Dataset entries

"""

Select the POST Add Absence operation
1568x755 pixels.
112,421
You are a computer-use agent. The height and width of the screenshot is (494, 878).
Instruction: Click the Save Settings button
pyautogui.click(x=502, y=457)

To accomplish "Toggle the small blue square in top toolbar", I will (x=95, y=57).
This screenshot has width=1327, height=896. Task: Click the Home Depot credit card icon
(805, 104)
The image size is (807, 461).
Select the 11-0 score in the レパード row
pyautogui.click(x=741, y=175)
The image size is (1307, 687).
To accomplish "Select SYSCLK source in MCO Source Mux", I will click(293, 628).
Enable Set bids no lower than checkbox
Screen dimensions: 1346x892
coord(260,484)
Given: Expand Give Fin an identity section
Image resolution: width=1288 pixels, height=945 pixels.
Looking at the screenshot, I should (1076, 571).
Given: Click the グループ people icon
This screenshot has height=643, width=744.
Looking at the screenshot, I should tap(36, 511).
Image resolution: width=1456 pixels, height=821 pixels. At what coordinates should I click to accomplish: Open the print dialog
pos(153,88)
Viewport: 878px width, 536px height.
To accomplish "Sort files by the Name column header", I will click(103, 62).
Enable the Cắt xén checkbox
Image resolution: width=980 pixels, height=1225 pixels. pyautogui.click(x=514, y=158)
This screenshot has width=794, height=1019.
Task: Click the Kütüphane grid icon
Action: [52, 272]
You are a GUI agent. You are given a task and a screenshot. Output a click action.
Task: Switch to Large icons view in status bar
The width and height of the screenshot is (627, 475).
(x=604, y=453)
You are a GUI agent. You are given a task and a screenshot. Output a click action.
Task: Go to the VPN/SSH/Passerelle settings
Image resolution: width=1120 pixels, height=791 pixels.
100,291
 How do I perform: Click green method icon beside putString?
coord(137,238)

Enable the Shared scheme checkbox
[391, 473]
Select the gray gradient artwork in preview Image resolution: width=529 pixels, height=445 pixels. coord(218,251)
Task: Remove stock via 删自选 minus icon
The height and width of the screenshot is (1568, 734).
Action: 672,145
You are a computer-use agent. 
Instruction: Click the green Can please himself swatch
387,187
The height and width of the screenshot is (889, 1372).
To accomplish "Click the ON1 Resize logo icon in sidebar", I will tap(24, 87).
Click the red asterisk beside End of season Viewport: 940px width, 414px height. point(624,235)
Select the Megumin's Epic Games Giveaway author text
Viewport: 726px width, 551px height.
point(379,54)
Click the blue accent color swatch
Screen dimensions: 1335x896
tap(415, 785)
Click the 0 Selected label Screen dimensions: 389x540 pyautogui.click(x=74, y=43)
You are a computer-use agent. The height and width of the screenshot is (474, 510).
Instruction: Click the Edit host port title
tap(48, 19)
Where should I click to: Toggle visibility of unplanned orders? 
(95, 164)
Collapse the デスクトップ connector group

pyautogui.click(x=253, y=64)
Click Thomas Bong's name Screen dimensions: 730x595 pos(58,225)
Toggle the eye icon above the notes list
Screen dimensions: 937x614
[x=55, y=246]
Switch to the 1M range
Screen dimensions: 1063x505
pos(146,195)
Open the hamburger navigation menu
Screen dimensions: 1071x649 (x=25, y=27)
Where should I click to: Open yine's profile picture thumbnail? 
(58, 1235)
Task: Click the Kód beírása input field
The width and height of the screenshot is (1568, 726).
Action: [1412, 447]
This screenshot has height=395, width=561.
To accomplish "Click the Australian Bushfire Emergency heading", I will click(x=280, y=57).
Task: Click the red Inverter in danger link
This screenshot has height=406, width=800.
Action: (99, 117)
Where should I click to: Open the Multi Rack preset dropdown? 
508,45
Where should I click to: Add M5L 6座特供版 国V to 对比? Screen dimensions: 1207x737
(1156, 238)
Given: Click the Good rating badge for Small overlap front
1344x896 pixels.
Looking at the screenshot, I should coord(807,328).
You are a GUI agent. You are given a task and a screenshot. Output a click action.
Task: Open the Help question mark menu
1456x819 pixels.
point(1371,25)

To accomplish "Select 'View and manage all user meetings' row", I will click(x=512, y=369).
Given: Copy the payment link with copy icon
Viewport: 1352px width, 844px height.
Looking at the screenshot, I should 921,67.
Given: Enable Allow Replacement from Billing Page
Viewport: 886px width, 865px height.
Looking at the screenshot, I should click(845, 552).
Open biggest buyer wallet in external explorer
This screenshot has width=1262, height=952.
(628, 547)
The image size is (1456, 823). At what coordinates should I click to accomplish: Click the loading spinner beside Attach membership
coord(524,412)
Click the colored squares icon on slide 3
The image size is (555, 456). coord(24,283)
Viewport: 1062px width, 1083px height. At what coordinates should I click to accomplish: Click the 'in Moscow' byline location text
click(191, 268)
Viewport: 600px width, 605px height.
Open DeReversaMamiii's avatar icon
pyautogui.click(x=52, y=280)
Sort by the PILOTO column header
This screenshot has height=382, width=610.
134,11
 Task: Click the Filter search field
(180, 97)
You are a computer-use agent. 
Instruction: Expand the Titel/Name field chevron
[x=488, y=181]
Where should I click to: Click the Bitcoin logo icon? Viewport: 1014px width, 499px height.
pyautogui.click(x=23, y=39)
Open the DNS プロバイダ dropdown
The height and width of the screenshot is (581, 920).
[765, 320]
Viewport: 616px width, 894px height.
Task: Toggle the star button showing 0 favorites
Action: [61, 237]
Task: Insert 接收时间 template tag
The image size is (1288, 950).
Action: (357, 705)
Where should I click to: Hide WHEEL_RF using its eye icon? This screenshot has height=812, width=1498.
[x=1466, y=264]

"""

Looking at the records above, which lines contain "link"? Copy those lines.

== RESPONSE BOX ==
Task: Click the red Inverter in danger link
Given: Copy the payment link with copy icon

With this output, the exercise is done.